-- Opening Marker --

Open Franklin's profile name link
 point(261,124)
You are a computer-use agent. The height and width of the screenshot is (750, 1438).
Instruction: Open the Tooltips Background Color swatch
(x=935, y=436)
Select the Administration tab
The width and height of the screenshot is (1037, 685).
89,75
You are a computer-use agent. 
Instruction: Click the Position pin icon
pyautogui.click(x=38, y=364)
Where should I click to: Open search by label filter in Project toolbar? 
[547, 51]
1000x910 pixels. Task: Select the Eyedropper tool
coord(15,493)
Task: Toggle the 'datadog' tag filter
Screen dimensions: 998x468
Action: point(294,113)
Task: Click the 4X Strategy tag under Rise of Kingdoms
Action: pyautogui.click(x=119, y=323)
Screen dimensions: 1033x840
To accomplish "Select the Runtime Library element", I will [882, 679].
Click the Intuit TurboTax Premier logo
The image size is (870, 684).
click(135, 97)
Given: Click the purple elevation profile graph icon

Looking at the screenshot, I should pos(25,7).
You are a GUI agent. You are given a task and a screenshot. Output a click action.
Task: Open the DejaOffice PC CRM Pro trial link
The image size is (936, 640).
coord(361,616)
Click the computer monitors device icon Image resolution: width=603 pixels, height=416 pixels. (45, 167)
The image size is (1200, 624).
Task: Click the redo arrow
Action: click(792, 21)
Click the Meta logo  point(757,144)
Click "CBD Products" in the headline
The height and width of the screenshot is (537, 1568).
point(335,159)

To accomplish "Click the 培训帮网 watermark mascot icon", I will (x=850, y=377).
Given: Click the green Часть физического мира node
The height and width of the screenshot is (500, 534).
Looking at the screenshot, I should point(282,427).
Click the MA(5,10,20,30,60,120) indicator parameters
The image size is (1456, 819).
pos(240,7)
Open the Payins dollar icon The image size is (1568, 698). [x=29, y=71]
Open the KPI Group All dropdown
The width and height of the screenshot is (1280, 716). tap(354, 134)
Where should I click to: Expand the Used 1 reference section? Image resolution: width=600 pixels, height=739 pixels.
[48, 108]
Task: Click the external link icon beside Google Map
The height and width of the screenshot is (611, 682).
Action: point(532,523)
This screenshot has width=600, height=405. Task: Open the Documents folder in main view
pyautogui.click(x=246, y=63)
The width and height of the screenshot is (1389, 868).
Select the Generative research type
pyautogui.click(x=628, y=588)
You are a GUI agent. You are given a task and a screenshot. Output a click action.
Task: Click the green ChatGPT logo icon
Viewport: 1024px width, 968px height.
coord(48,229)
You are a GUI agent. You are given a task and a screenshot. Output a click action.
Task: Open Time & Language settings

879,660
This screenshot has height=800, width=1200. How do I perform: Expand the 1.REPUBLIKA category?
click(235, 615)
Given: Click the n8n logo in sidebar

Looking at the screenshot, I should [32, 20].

-- Closing Marker --

# [What is required]
Print out the data exactly once more.

# [Response to the exercise]
Open Franklin's profile name link
 point(261,124)
You are a computer-use agent. The height and width of the screenshot is (750, 1438).
Instruction: Open the Tooltips Background Color swatch
(x=935, y=436)
Select the Administration tab
The width and height of the screenshot is (1037, 685).
89,75
You are a computer-use agent. 
Instruction: Click the Position pin icon
pyautogui.click(x=38, y=364)
Where should I click to: Open search by label filter in Project toolbar? 
[547, 51]
1000x910 pixels. Task: Select the Eyedropper tool
coord(15,493)
Task: Toggle the 'datadog' tag filter
Screen dimensions: 998x468
Action: point(294,113)
Task: Click the 4X Strategy tag under Rise of Kingdoms
Action: pyautogui.click(x=119, y=323)
Screen dimensions: 1033x840
To accomplish "Select the Runtime Library element", I will [882, 679].
Click the Intuit TurboTax Premier logo
The image size is (870, 684).
click(135, 97)
Given: Click the purple elevation profile graph icon

Looking at the screenshot, I should pos(25,7).
You are a GUI agent. You are given a task and a screenshot. Output a click action.
Task: Open the DejaOffice PC CRM Pro trial link
The image size is (936, 640).
coord(361,616)
Click the computer monitors device icon Image resolution: width=603 pixels, height=416 pixels. (45, 167)
The image size is (1200, 624).
Task: Click the redo arrow
Action: click(792, 21)
Click the Meta logo  point(757,144)
Click "CBD Products" in the headline
The height and width of the screenshot is (537, 1568).
point(335,159)

To accomplish "Click the 培训帮网 watermark mascot icon", I will (x=850, y=377).
Given: Click the green Часть физического мира node
The height and width of the screenshot is (500, 534).
Looking at the screenshot, I should point(282,427).
Click the MA(5,10,20,30,60,120) indicator parameters
The image size is (1456, 819).
pos(240,7)
Open the Payins dollar icon The image size is (1568, 698). [x=29, y=71]
Open the KPI Group All dropdown
The width and height of the screenshot is (1280, 716). tap(354, 134)
Where should I click to: Expand the Used 1 reference section? Image resolution: width=600 pixels, height=739 pixels.
[48, 108]
Task: Click the external link icon beside Google Map
The height and width of the screenshot is (611, 682).
Action: point(532,523)
This screenshot has width=600, height=405. Task: Open the Documents folder in main view
pyautogui.click(x=246, y=63)
The width and height of the screenshot is (1389, 868).
Select the Generative research type
pyautogui.click(x=628, y=588)
You are a GUI agent. You are given a task and a screenshot. Output a click action.
Task: Click the green ChatGPT logo icon
Viewport: 1024px width, 968px height.
coord(48,229)
You are a GUI agent. You are given a task and a screenshot. Output a click action.
Task: Open Time & Language settings

879,660
This screenshot has height=800, width=1200. How do I perform: Expand the 1.REPUBLIKA category?
click(235, 615)
Given: Click the n8n logo in sidebar

Looking at the screenshot, I should [32, 20].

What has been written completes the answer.